>> START EXERCISE DATA
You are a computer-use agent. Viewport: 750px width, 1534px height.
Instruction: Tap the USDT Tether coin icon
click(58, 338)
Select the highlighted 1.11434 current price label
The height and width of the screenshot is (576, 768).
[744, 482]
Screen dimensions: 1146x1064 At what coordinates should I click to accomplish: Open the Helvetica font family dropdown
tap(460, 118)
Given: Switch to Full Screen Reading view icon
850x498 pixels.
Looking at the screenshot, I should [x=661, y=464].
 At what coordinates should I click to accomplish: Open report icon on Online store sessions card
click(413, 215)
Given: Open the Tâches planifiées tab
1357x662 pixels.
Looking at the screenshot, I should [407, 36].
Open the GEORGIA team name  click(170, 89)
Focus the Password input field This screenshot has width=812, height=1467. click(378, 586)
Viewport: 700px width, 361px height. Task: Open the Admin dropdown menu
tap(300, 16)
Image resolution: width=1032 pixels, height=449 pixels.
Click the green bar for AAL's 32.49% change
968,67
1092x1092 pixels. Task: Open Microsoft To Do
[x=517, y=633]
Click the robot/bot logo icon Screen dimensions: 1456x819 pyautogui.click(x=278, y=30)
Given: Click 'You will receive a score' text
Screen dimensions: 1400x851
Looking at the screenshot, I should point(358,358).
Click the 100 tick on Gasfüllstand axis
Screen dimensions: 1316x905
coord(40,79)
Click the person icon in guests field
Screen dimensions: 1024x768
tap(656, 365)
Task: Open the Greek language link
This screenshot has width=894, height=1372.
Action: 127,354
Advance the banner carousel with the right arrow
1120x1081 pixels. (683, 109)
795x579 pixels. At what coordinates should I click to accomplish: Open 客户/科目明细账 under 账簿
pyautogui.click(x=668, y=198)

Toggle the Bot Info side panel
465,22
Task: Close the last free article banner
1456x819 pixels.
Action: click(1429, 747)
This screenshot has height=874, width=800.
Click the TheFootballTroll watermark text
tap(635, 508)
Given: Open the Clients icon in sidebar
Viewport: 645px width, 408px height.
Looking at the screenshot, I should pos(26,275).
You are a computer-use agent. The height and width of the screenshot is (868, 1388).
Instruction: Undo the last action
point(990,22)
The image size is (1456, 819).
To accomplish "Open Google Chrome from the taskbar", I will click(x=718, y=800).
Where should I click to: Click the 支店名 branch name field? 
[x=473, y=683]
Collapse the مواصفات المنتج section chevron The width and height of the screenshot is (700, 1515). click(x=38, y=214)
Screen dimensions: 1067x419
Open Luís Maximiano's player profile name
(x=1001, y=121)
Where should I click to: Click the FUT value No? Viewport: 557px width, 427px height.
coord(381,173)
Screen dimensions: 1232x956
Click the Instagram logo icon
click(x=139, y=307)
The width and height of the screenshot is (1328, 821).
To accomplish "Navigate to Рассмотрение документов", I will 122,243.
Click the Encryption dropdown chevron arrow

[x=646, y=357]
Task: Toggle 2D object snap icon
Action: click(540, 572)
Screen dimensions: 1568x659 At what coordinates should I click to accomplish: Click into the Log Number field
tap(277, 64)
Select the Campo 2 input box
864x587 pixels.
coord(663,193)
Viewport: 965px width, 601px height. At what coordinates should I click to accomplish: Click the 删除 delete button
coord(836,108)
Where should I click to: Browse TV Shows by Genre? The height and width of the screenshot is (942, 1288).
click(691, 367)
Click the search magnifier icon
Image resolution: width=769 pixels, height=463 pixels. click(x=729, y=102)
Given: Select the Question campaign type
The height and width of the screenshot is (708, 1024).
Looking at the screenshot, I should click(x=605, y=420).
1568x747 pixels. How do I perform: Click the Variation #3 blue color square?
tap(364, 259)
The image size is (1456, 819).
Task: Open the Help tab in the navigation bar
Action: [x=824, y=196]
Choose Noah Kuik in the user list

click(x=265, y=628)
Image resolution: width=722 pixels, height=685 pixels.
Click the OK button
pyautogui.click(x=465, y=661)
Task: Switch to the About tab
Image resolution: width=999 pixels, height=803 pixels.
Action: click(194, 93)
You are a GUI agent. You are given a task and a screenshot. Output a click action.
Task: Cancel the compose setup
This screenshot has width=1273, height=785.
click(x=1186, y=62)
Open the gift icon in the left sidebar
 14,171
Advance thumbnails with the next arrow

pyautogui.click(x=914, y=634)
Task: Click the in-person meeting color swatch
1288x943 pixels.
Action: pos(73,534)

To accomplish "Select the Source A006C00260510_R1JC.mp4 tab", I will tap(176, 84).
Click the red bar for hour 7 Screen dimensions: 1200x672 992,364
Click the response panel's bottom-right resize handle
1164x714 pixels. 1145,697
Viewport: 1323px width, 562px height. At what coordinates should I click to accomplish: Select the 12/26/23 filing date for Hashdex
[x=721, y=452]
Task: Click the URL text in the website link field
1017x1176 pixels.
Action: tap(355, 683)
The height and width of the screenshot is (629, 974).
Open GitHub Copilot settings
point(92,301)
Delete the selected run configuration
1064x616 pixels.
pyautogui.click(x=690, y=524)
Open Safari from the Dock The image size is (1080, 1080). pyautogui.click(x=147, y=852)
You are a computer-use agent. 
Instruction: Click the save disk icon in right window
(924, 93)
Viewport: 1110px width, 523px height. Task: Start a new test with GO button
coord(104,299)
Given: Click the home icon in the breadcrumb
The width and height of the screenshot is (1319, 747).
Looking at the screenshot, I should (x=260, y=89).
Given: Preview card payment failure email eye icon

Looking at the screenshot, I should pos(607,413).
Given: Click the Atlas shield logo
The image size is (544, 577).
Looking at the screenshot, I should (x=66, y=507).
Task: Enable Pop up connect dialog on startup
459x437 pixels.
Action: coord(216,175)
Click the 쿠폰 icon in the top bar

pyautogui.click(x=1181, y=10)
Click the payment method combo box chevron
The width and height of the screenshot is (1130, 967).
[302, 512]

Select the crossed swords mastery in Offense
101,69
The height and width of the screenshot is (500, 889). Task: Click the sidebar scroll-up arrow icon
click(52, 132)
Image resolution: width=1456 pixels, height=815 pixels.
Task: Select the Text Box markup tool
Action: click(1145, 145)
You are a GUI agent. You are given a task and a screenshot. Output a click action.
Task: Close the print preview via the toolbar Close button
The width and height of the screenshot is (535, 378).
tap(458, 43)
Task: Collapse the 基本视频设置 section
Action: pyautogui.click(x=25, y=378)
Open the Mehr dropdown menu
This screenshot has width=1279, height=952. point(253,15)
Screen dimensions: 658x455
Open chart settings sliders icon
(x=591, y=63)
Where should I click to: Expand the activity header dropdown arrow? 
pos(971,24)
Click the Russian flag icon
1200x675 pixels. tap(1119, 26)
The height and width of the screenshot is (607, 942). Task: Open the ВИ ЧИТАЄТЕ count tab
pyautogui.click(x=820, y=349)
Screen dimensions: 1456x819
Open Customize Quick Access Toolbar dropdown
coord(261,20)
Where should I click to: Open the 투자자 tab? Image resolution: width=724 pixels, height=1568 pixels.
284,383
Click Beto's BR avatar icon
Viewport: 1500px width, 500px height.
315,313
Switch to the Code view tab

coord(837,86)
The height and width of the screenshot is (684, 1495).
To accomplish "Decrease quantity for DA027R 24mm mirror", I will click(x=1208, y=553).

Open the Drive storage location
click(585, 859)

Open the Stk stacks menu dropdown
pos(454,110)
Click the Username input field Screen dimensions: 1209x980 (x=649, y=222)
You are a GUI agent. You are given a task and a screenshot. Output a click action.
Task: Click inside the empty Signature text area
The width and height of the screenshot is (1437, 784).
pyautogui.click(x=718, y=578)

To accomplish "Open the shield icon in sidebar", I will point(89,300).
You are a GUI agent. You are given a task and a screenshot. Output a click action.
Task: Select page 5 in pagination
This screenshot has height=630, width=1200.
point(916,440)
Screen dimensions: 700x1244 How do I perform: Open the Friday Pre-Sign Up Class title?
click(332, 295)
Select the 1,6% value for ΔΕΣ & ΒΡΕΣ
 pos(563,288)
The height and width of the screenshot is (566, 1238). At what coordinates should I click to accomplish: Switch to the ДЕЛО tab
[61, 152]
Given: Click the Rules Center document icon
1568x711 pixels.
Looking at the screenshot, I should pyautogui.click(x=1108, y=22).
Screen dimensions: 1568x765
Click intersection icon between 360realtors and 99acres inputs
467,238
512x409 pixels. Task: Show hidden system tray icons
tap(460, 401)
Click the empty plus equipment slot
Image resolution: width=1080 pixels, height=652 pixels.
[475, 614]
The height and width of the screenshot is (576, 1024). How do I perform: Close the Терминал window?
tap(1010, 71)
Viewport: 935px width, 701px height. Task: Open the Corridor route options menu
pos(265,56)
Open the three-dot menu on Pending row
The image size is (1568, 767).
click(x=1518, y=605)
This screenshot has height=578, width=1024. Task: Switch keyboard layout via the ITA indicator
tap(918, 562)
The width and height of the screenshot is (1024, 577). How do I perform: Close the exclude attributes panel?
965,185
>> END EXERCISE DATA
• EXERCISE OBJECTIVE: Reproduce the material from its start through the line that has "tap(635, 508)", swapping "banner carousel" for "image slider" and leaving everything else as it is.

• PROBLEM SOLUTION:
You are a computer-use agent. Viewport: 750px width, 1534px height.
Instruction: Tap the USDT Tether coin icon
click(58, 338)
Select the highlighted 1.11434 current price label
The height and width of the screenshot is (576, 768).
[744, 482]
Screen dimensions: 1146x1064 At what coordinates should I click to accomplish: Open the Helvetica font family dropdown
tap(460, 118)
Given: Switch to Full Screen Reading view icon
850x498 pixels.
Looking at the screenshot, I should [x=661, y=464].
 At what coordinates should I click to accomplish: Open report icon on Online store sessions card
click(413, 215)
Given: Open the Tâches planifiées tab
1357x662 pixels.
Looking at the screenshot, I should [407, 36].
Open the GEORGIA team name  click(170, 89)
Focus the Password input field This screenshot has width=812, height=1467. click(378, 586)
Viewport: 700px width, 361px height. Task: Open the Admin dropdown menu
tap(300, 16)
Image resolution: width=1032 pixels, height=449 pixels.
Click the green bar for AAL's 32.49% change
968,67
1092x1092 pixels. Task: Open Microsoft To Do
[x=517, y=633]
Click the robot/bot logo icon Screen dimensions: 1456x819 pyautogui.click(x=278, y=30)
Given: Click 'You will receive a score' text
Screen dimensions: 1400x851
Looking at the screenshot, I should point(358,358).
Click the 100 tick on Gasfüllstand axis
Screen dimensions: 1316x905
coord(40,79)
Click the person icon in guests field
Screen dimensions: 1024x768
tap(656, 365)
Task: Open the Greek language link
This screenshot has width=894, height=1372.
Action: 127,354
Advance the image slider with the right arrow
1120x1081 pixels. (683, 109)
795x579 pixels. At what coordinates should I click to accomplish: Open 客户/科目明细账 under 账簿
pyautogui.click(x=668, y=198)

Toggle the Bot Info side panel
465,22
Task: Close the last free article banner
1456x819 pixels.
Action: click(1429, 747)
This screenshot has height=874, width=800.
Click the TheFootballTroll watermark text
tap(635, 508)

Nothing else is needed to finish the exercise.